At times over-the-counter anti-inflammatories can be beneficial, such as
ibuprofen or Aleve, but be careful not to use these just before a run as they also
serve as an analgesic and eliminate the pain. You may think this would be good
but pain is our body’s mechanism of letting us know something is wrong and we
can do damage and not know it. Also, if you any history of stomach, liver or heart
dysfunction, it is important to contact a physician before trying these medications.
Treatment may include orthotics devices with special accommodations,
similar to your homemade insole to take the pressure off the area. With a custom
orthotic, the correction and accommodation can be much more exact.

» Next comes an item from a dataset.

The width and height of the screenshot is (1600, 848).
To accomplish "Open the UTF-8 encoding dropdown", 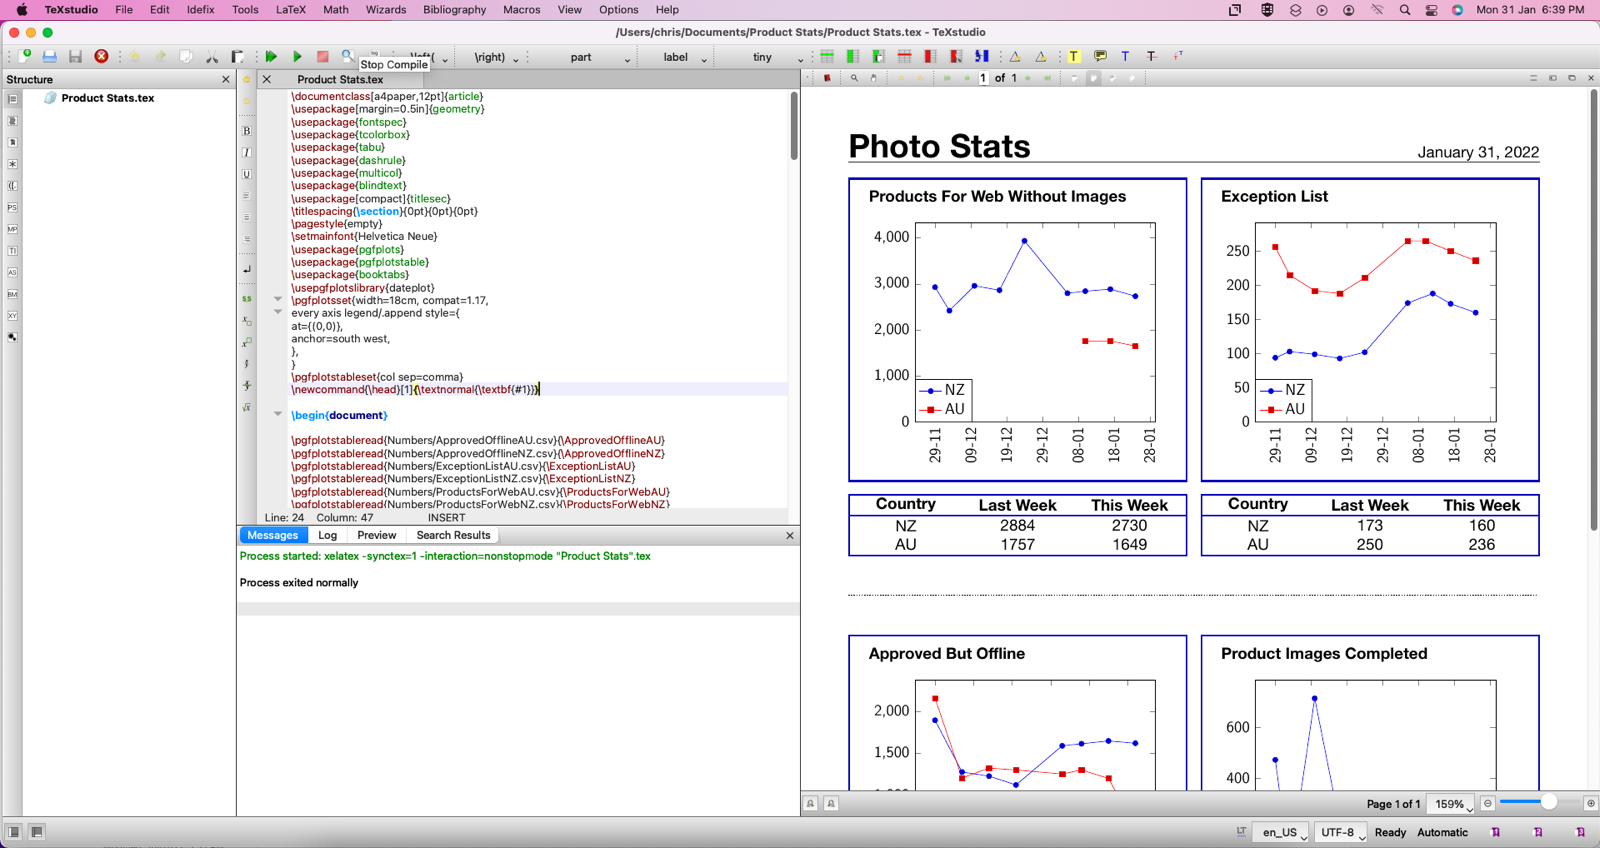I will click(1341, 832).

The physician may attempt ways to decrease the inflammation in the area
with oral medications or cortisone injections.
Rarely is surgery indicated unless, as mentioned earlier, a hammertoe is
present and causing continuous pressure. I would definitely exhaust conservative
treatment before “going under the knife” for this particular problem.
Forefoot pain can come in a variety of causes and it is important to determine this
to achieve proper treatment. Because you may be dealing with a stress fracture or
creating further aggravation of the neuroma or capsulitis, if you continue to have
symptoms despite conservative treatment, it is important to seek out the advice of your
sports medicine physician.
See you on the roads!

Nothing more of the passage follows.